# [TASK OBJECTIVE]
Reproduce word for word the passage of the threat analysis text that begins at the words "Making a record" and stops after "organization’s security profile.".
** begin DOCUMENT TEXT **
When designing and deploying security solutions, a thorough understanding of what you have to protect is important as well as understanding the vulnerabilities within and around your assets and infrastructure. A threat analysis considers the range of currently known threats and the potential and likelihood that an attack will be attempted against your organization to help define what’s coming at you.
Threat management is the mitigation of recognized risk in an attempt to lower that risk to an acceptable level. These efforts require the use of auditing and analysis to confirm your efforts. Humans can be your weakest link. Ensure they have received adequate training to stay a step or two ahead of potential attackers.
Audit and Analysis
Audit and analysis are techniques used to measure, record, and understand the threats facing an organization. Audit trails, log files, monitoring data, and other collected data points are used to construct a historical perspective of the infrastructure. Some auditing tools are native to any OS, application, or network service. ISO 27002 lists common controls an organization can use to defend infrastructures. ISACA’s COBIT framework provides ways to test these controls when auditing. Standards and frameworks must be understood to prove corporate governance is compliant with applicable government regulations, such as Sarbanes-Oxley Act (SOX), Health Insurance Portability and Accountability Act (HIPAA), and Payment Card Industry Data Security Standard (PCI DSS).
Making a record of events occurring on the network and within a system, as caused by a process or user account, is only the first part. Recorded event details need to be assessed and evaluated in context of all other events, both digital and physical. Such analysis can reveal what actually occurred and whether or not such occurrences are compliant and in adherence with required/expected work tasks. Internal auditing and analysis helps show a company is taking due care of its environment and can lead to resolving employee issues, tracking down criminals, and providing continuous improvement to the organization’s security profile.
Risk Assessment and Mitigation
Risk assessment is the initial and ongoing evaluation of an organization’s security stance in light of their assets, threats, and risks. A risk assessment is performed as a multi-step process that starts with an inventory of assets. Each asset is assigned a composite value based on both tangible and intangible considerations. Threats that could negatively affect each specific asset are listed. Each of these threats is then evaluated in terms of the potential exposure factor (i.e., amount of potential loss), likelihood of occurrence (i.e., probability of becoming real), and annualized rate of occurrence (i.e., how often in a given year threat realization is possible). These calculations are analyzed to determine the threat/asset combination that is expected to cause the most harm the most often and, thus, represents the largest risk to the organization.
Once risks are determined and prioritized based on severity and/or occurrence rate, countermeasures are selected to address top priority threats. Mitigation strategies include risk avoidance (i.e., removing elements of the environment or adjusting work tasks to remove that risk), risk reduction (e.g., installing security products or reconfiguring existing products), risk transference (e.g., assigning risk to others via outsourcing or insurance purchase), and risk acceptance (i.e., choosing to let a risk exist as is due to poor countermeasure options, lack of budget, small loss potential, or infrequency of occurrence). Overall, risk assessment and mitigation aim at taking an organization’s original total risk and reducing it to a manageable and acceptable level. All risk is never eliminated (every new control carries new risks), and risk is not all bad; the ability to analyze risk concisely requires training and exercise.
** end DOCUMENT TEXT **
** begin DATASET EXTRACT **
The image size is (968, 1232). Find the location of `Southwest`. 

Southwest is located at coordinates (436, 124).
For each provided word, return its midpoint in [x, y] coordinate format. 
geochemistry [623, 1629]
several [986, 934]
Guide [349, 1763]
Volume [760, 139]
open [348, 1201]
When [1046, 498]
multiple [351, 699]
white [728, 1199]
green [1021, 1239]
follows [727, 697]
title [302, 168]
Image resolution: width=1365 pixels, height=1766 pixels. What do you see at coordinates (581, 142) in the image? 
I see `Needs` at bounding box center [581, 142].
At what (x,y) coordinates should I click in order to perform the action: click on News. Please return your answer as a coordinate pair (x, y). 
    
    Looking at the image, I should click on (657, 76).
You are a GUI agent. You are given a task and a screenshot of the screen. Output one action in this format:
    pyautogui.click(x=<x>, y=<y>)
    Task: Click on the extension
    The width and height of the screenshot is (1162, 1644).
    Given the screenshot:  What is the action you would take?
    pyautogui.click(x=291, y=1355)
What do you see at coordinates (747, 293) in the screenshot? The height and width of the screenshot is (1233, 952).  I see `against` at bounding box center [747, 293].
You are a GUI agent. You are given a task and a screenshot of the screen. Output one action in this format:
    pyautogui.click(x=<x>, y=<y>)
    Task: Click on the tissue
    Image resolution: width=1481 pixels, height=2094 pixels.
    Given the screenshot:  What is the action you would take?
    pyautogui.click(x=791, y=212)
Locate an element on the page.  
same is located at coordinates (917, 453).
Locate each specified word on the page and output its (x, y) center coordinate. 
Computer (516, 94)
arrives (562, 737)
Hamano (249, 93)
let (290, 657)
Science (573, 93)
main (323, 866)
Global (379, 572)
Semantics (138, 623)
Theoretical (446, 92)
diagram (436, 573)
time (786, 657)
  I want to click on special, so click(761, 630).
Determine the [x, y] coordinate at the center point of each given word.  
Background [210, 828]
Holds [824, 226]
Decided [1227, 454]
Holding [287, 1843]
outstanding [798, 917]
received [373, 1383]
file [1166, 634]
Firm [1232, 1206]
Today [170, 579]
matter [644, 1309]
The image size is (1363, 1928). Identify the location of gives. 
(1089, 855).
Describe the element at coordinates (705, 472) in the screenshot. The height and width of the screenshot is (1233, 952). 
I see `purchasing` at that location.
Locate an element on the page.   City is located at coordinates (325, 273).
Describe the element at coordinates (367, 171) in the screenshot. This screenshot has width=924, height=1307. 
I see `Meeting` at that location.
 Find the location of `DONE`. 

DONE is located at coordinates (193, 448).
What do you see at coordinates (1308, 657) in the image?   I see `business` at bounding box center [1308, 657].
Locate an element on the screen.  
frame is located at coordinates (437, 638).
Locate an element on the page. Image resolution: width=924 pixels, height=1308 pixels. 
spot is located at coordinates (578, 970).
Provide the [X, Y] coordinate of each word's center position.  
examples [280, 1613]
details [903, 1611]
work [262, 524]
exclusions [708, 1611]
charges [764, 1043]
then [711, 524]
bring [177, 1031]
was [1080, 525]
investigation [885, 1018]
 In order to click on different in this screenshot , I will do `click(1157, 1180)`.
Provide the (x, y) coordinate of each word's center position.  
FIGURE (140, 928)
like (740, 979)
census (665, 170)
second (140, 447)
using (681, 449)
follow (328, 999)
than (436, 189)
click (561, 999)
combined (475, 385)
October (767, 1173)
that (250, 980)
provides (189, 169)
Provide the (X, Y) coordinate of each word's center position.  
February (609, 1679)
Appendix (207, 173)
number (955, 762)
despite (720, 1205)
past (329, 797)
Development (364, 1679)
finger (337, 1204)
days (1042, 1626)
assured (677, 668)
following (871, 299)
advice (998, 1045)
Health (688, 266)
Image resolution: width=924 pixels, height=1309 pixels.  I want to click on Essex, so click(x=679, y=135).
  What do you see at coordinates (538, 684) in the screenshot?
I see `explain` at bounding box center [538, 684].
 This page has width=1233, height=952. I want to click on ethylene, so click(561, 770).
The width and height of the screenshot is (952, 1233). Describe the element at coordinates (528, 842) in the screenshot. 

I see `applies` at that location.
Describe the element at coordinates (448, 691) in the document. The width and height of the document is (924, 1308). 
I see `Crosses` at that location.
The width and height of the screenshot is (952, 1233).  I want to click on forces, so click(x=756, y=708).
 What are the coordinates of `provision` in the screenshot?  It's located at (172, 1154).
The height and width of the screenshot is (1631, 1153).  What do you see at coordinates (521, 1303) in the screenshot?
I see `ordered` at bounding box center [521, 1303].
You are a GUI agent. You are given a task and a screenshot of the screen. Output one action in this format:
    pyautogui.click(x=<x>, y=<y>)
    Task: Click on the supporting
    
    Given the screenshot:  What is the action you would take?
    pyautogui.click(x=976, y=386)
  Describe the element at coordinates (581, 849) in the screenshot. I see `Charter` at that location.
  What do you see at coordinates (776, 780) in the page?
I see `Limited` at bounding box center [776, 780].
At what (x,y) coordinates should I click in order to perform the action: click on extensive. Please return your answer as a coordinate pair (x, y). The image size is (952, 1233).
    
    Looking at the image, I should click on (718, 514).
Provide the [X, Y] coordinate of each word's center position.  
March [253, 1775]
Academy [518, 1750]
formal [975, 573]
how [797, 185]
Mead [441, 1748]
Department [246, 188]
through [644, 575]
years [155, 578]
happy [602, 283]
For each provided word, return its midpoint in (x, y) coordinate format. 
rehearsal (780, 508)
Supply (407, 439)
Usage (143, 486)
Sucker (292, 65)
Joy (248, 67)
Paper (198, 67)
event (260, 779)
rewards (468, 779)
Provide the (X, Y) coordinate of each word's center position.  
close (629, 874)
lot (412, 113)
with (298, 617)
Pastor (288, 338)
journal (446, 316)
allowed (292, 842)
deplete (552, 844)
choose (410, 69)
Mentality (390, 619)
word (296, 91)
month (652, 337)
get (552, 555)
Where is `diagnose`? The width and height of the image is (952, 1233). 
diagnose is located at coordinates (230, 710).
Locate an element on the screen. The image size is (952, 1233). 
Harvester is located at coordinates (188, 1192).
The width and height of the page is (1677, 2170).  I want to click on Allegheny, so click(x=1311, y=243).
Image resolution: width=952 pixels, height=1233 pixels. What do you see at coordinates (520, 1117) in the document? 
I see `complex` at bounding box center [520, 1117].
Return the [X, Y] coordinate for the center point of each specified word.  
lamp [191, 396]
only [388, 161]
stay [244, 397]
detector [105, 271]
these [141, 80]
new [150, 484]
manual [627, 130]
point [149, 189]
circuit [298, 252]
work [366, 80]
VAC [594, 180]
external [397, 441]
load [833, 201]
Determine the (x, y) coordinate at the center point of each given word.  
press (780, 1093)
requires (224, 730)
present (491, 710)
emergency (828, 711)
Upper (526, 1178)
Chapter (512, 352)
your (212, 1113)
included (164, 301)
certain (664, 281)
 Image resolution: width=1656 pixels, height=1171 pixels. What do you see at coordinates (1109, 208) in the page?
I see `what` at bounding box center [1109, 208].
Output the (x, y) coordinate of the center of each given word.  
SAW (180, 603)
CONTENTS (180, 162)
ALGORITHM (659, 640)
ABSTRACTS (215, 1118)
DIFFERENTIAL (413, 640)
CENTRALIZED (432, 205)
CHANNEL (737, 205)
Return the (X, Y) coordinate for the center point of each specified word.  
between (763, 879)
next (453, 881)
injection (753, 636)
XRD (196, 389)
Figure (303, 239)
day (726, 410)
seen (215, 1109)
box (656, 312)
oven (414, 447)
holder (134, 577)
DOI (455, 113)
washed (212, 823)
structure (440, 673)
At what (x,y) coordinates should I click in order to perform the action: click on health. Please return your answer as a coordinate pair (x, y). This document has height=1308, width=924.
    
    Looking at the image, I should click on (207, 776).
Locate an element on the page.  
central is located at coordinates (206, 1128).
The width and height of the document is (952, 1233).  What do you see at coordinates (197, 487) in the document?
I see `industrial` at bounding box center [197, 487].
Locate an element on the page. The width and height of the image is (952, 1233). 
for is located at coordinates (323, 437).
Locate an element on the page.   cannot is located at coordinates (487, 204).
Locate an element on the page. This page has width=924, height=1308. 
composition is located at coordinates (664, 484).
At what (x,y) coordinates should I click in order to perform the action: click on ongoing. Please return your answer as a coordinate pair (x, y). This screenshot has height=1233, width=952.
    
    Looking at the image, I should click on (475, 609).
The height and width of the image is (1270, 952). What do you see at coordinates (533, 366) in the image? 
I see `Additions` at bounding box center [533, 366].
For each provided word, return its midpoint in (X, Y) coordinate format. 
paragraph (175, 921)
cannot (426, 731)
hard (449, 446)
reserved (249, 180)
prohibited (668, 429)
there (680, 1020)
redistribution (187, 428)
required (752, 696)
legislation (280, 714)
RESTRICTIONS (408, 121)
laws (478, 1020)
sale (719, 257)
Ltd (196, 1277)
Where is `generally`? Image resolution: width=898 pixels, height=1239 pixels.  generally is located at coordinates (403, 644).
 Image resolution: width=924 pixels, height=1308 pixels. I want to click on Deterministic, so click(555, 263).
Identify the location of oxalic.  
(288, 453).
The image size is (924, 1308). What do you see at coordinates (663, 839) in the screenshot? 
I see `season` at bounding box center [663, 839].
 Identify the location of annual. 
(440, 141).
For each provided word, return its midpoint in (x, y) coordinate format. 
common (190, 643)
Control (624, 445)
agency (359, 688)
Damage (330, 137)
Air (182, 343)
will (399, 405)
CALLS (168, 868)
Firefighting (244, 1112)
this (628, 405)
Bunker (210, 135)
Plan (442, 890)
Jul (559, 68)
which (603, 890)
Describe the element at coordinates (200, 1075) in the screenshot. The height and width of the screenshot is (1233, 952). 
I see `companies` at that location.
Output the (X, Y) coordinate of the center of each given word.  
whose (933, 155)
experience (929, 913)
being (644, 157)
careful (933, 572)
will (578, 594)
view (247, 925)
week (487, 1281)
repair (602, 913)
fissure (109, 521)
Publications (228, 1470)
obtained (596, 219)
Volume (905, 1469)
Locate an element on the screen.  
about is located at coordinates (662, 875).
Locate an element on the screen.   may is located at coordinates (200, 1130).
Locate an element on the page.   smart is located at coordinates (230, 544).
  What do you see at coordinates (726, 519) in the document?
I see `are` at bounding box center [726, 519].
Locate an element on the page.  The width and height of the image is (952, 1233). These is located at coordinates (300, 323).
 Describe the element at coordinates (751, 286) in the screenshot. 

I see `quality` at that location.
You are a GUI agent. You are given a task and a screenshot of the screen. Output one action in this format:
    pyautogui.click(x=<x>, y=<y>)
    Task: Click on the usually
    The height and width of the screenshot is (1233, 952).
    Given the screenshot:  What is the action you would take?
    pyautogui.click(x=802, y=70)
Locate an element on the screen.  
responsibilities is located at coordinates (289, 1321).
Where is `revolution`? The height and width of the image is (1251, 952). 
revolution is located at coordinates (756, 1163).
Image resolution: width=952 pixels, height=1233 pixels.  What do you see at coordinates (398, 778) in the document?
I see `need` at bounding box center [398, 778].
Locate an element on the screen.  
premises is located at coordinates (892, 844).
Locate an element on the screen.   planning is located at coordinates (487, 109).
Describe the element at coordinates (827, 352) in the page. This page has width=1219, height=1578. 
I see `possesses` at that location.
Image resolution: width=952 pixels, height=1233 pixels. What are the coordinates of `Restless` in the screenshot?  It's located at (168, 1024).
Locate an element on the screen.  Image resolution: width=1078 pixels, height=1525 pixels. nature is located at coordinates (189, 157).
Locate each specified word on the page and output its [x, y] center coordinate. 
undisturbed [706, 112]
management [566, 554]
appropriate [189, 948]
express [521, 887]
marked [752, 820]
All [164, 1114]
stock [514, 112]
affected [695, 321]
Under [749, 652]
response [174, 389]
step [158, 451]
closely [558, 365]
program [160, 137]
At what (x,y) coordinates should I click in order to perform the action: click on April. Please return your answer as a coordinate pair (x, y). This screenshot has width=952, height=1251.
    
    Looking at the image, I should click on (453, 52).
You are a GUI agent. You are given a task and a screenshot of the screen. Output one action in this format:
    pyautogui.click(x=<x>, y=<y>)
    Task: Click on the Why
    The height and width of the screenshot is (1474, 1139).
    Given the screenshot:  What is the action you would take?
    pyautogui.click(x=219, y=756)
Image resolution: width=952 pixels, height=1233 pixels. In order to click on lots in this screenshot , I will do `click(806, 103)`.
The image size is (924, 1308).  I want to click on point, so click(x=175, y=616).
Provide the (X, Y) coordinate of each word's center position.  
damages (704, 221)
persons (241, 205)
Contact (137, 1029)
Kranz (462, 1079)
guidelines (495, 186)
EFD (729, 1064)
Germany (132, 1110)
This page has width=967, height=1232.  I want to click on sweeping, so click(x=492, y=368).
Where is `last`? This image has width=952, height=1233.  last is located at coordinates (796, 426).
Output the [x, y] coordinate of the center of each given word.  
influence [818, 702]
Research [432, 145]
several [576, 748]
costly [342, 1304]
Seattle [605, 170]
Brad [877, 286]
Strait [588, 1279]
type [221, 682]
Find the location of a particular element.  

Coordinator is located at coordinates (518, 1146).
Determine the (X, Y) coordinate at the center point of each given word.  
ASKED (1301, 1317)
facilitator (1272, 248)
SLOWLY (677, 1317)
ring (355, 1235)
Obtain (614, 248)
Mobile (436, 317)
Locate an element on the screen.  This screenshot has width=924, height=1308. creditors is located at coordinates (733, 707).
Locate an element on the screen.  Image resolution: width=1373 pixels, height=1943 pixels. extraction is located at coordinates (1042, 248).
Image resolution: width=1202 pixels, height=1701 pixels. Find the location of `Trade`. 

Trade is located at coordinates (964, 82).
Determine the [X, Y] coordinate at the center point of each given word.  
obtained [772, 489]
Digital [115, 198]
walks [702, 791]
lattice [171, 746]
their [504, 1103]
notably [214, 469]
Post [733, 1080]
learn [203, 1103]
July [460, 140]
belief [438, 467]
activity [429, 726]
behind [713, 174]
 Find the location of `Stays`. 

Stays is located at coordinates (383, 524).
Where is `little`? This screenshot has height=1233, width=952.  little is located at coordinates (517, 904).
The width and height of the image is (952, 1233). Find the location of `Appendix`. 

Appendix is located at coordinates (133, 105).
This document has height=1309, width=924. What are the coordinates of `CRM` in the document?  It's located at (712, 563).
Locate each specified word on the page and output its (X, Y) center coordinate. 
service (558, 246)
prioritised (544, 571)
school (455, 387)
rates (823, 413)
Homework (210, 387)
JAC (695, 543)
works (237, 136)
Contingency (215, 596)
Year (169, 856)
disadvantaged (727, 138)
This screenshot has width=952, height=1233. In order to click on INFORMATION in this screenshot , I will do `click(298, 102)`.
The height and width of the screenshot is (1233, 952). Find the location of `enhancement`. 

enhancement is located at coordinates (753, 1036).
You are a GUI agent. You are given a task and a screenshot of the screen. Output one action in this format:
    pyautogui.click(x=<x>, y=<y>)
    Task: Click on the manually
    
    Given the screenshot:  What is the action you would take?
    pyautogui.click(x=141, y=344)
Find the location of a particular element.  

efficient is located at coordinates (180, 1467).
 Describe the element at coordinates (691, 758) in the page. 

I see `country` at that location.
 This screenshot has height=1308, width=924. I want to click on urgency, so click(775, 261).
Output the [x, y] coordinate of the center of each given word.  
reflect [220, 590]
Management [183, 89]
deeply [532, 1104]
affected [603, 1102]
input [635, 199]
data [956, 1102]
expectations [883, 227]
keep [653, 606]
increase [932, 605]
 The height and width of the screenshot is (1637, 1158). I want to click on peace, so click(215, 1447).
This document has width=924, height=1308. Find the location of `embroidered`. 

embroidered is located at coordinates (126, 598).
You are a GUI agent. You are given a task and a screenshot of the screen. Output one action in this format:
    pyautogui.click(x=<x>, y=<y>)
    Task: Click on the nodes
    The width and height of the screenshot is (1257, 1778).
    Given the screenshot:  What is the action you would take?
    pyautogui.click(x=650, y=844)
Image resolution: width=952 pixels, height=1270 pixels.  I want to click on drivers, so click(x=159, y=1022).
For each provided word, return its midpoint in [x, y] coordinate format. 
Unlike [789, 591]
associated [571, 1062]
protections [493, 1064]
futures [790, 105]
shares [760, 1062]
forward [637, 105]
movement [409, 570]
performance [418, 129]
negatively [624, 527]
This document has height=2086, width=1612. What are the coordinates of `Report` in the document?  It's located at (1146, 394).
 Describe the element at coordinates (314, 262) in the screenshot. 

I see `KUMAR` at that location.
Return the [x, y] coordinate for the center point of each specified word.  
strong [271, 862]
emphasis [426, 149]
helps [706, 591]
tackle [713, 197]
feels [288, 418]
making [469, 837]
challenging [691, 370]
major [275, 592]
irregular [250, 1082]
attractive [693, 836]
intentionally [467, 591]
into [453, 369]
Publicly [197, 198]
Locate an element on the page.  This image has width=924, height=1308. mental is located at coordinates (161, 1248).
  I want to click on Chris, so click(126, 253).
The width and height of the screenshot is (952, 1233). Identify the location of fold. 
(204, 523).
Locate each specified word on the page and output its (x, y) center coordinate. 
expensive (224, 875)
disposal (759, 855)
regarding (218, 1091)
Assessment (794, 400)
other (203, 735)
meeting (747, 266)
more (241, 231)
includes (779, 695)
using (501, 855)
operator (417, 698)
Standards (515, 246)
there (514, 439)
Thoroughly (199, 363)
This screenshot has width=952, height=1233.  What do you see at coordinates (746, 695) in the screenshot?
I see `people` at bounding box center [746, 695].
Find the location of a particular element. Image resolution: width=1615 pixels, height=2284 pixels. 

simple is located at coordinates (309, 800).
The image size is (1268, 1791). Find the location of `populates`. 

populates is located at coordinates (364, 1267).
** end DATASET EXTRACT **
# [RESPONSE TO THE EXERCISE]
Making a record of events occurring on the network and within a system, as caused by a process or user account, is only the first part. Recorded event details need to be assessed and evaluated in context of all other events, both digital and physical. Such analysis can reveal what actually occurred and whether or not such occurrences are compliant and in adherence with required/expected work tasks. Internal auditing and analysis helps show a company is taking due care of its environment and can lead to resolving employee issues, tracking down criminals, and providing continuous improvement to the organization’s security profile.